**Problem:**
Give back exactly the first lines of the entries below, through the line with "has height=544, width=742.".

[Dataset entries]
---

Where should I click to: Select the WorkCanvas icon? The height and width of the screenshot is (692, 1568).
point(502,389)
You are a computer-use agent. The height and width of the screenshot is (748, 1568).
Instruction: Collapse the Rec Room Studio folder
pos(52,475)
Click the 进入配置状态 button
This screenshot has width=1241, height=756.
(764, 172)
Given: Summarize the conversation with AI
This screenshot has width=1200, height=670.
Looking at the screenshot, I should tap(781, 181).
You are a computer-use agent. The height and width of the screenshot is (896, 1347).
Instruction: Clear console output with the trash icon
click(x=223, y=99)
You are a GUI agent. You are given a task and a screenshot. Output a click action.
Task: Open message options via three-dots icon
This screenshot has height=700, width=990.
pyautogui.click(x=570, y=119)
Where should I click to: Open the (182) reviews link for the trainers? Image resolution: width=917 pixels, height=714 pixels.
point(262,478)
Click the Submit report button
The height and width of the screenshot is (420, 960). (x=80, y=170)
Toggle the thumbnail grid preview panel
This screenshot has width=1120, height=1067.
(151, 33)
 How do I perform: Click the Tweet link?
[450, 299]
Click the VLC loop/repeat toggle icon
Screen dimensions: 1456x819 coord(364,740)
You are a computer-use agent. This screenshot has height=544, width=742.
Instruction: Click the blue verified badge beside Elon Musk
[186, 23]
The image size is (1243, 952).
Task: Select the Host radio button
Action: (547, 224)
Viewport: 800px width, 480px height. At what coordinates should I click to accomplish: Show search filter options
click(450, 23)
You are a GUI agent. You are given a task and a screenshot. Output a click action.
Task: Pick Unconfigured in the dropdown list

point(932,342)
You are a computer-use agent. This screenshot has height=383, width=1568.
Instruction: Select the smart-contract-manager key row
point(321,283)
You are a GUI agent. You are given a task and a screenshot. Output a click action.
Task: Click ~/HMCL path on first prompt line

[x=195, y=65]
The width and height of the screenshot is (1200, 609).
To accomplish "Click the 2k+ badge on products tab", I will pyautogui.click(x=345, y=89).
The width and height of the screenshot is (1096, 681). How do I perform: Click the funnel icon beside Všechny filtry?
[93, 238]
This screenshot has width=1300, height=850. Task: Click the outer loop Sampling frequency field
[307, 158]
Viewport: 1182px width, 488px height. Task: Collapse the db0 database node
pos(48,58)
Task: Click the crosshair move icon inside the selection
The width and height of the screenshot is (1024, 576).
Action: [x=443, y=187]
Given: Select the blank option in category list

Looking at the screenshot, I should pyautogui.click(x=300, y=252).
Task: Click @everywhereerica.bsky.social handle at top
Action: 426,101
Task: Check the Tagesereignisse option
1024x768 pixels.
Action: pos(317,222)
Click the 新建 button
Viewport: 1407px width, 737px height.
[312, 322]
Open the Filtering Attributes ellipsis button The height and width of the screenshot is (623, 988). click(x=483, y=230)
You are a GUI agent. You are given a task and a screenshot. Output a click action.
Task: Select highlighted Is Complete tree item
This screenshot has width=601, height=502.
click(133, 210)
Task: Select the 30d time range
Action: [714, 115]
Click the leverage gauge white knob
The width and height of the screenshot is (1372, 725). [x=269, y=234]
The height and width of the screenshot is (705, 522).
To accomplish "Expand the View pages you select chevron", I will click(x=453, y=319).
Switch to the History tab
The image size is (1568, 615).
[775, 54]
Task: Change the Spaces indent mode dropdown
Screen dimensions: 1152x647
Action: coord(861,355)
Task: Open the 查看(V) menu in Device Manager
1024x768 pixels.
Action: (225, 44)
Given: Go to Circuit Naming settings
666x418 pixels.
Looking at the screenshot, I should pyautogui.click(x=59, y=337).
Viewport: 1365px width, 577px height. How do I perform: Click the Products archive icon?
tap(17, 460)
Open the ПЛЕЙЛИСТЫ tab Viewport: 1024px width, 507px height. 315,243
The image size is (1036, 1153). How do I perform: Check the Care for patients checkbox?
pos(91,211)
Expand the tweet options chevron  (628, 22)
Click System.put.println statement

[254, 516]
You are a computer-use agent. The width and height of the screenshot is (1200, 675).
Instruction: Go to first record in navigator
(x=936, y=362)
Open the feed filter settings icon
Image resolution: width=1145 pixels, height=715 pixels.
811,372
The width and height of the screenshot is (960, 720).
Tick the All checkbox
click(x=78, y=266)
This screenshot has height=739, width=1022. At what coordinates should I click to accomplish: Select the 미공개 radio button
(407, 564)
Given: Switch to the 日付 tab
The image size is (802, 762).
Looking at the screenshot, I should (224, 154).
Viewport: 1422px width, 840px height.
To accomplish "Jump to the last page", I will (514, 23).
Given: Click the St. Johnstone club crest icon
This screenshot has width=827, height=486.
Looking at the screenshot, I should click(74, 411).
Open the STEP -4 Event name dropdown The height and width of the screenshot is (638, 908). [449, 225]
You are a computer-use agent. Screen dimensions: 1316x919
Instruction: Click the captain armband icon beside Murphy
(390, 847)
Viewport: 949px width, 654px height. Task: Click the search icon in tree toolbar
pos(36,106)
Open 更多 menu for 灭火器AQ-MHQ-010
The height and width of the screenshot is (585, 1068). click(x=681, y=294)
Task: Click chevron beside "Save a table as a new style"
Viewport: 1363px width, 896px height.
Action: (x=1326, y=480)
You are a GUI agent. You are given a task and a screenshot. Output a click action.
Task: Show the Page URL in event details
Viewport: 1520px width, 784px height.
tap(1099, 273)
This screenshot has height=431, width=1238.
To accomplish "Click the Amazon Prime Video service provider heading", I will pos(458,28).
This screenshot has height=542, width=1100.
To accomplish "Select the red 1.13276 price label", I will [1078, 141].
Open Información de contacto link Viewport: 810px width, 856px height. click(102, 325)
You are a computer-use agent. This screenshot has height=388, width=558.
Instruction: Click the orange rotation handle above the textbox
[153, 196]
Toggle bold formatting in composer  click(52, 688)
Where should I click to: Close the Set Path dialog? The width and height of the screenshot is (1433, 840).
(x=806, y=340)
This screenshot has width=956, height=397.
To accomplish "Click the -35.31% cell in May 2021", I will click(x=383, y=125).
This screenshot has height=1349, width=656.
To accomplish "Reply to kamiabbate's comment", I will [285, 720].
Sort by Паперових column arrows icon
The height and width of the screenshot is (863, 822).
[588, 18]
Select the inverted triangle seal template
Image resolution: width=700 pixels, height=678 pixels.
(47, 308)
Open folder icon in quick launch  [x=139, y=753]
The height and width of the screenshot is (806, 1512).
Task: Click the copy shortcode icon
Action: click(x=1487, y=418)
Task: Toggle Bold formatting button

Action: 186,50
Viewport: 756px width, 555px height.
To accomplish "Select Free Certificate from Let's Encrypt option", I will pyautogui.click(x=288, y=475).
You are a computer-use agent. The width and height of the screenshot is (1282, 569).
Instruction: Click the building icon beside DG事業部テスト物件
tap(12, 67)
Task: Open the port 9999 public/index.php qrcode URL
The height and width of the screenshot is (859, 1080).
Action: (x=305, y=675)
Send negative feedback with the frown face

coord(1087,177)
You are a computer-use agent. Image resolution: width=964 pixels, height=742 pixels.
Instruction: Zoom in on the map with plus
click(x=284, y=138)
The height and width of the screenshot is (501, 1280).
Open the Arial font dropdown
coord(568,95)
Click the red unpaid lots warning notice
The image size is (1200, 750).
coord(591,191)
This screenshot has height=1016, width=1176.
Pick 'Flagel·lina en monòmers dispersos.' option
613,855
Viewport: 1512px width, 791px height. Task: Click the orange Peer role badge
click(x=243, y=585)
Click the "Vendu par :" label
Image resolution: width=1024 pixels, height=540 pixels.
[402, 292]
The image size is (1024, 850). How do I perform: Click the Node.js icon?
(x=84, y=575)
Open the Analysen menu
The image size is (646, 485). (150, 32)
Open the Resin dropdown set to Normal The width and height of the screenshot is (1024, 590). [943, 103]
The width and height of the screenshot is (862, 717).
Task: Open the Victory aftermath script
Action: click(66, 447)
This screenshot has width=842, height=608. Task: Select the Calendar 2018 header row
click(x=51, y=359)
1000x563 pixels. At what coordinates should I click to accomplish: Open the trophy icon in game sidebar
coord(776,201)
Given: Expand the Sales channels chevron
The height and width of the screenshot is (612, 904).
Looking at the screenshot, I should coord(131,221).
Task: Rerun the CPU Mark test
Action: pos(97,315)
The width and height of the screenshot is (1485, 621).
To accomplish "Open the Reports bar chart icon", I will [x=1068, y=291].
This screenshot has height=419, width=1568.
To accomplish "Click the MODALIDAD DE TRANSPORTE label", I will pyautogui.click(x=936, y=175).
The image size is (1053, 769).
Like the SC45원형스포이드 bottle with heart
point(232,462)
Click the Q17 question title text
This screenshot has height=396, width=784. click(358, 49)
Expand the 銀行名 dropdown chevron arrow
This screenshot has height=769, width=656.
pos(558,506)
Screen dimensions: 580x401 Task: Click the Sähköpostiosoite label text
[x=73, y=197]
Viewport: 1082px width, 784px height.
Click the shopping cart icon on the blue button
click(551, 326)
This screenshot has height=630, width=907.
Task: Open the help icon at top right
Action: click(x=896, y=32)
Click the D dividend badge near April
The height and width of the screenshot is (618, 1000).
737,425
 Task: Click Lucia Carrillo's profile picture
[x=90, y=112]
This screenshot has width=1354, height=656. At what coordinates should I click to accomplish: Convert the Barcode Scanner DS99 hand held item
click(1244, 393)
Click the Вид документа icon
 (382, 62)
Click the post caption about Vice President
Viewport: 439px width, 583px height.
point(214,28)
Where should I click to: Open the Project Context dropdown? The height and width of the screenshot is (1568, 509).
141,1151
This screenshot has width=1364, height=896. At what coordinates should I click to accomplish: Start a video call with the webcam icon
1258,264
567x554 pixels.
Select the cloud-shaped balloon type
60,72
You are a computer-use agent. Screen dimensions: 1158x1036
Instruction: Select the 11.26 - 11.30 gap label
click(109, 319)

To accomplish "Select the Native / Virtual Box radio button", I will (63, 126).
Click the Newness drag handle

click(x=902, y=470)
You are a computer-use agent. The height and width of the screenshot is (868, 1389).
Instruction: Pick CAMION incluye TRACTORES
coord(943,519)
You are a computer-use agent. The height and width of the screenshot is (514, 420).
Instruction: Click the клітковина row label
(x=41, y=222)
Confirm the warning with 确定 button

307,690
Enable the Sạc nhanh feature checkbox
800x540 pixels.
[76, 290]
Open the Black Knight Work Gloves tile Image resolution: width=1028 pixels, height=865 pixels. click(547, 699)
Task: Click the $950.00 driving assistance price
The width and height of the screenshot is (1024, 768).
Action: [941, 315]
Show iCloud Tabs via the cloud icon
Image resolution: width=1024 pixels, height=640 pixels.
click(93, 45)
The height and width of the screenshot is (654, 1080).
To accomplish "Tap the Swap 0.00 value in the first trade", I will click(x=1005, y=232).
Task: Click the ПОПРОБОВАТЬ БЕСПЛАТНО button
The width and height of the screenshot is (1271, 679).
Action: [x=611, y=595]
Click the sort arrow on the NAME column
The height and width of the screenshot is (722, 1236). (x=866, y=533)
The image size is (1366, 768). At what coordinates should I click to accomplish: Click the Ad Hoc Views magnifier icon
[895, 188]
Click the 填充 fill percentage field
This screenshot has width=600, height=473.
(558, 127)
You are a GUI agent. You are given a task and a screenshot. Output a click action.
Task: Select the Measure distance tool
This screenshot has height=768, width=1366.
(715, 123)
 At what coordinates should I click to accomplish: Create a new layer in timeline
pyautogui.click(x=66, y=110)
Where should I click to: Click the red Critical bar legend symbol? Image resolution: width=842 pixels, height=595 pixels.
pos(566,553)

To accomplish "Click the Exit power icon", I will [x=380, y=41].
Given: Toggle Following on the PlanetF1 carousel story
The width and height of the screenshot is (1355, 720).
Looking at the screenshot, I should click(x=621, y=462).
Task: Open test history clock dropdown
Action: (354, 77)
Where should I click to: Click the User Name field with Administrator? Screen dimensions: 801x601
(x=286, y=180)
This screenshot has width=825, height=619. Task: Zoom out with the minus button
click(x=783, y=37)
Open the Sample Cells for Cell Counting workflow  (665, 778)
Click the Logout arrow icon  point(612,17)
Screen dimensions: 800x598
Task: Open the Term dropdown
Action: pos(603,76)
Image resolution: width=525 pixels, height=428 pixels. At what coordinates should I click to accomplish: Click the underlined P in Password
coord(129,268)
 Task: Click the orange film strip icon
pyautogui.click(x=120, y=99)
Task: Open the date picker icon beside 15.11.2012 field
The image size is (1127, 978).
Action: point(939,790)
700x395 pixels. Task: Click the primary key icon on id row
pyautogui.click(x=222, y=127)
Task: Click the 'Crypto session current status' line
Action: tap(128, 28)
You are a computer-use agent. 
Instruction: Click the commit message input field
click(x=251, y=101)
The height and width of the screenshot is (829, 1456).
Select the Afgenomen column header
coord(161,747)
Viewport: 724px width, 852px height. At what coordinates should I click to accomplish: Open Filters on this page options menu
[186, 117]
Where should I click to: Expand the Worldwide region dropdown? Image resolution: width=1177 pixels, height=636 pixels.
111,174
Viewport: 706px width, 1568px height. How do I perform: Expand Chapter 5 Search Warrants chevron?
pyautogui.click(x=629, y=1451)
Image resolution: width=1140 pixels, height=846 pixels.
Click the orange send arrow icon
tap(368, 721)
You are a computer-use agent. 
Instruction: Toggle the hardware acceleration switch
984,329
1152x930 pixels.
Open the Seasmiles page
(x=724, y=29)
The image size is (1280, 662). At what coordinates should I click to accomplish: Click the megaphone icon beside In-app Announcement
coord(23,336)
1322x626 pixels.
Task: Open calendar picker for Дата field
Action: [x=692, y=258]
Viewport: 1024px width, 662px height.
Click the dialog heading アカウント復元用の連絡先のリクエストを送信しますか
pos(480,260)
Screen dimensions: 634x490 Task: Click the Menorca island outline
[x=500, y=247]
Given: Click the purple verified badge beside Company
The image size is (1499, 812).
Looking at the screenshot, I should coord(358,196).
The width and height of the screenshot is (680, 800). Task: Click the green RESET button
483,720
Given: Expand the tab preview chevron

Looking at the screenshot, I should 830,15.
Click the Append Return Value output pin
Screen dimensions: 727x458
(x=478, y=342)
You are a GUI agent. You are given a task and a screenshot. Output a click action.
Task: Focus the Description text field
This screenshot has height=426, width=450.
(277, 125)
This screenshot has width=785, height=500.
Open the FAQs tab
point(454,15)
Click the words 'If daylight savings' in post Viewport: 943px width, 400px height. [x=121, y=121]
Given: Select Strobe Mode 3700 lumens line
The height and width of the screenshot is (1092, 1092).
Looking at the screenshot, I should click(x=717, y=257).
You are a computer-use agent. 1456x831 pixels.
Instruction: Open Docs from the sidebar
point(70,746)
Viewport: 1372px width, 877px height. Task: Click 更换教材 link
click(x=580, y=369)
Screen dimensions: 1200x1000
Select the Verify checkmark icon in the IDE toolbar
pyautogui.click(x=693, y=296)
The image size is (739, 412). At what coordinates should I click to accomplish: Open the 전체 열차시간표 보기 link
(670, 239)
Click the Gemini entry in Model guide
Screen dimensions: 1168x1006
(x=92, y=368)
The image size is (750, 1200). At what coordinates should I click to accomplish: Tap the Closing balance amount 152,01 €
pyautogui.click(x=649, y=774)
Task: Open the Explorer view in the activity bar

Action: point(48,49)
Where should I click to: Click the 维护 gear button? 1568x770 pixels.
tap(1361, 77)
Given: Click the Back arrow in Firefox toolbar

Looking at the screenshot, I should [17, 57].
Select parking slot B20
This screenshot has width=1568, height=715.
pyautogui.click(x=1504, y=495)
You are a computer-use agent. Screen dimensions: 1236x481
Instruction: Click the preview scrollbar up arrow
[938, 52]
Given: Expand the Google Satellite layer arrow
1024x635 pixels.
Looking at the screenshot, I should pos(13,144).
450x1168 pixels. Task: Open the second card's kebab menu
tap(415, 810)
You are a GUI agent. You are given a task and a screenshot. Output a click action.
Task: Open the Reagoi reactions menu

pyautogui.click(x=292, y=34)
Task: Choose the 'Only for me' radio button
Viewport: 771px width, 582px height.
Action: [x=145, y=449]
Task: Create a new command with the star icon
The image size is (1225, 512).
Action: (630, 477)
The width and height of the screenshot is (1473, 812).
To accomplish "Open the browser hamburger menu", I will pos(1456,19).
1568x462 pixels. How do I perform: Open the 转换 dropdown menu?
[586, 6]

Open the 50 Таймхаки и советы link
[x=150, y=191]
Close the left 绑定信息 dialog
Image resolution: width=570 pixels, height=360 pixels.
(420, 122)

---

**Response:**
Where should I click to: Select the WorkCanvas icon? The height and width of the screenshot is (692, 1568).
point(502,389)
You are a computer-use agent. The height and width of the screenshot is (748, 1568).
Instruction: Collapse the Rec Room Studio folder
pos(52,475)
Click the 进入配置状态 button
This screenshot has width=1241, height=756.
(764, 172)
Given: Summarize the conversation with AI
This screenshot has width=1200, height=670.
Looking at the screenshot, I should tap(781, 181).
You are a computer-use agent. The height and width of the screenshot is (896, 1347).
Instruction: Clear console output with the trash icon
click(x=223, y=99)
You are a GUI agent. You are given a task and a screenshot. Output a click action.
Task: Open message options via three-dots icon
This screenshot has height=700, width=990.
pyautogui.click(x=570, y=119)
Where should I click to: Open the (182) reviews link for the trainers? Image resolution: width=917 pixels, height=714 pixels.
point(262,478)
Click the Submit report button
The height and width of the screenshot is (420, 960). (x=80, y=170)
Toggle the thumbnail grid preview panel
This screenshot has width=1120, height=1067.
(151, 33)
 How do I perform: Click the Tweet link?
[450, 299]
Click the VLC loop/repeat toggle icon
Screen dimensions: 1456x819 coord(364,740)
You are a computer-use agent. This screenshot has height=544, width=742.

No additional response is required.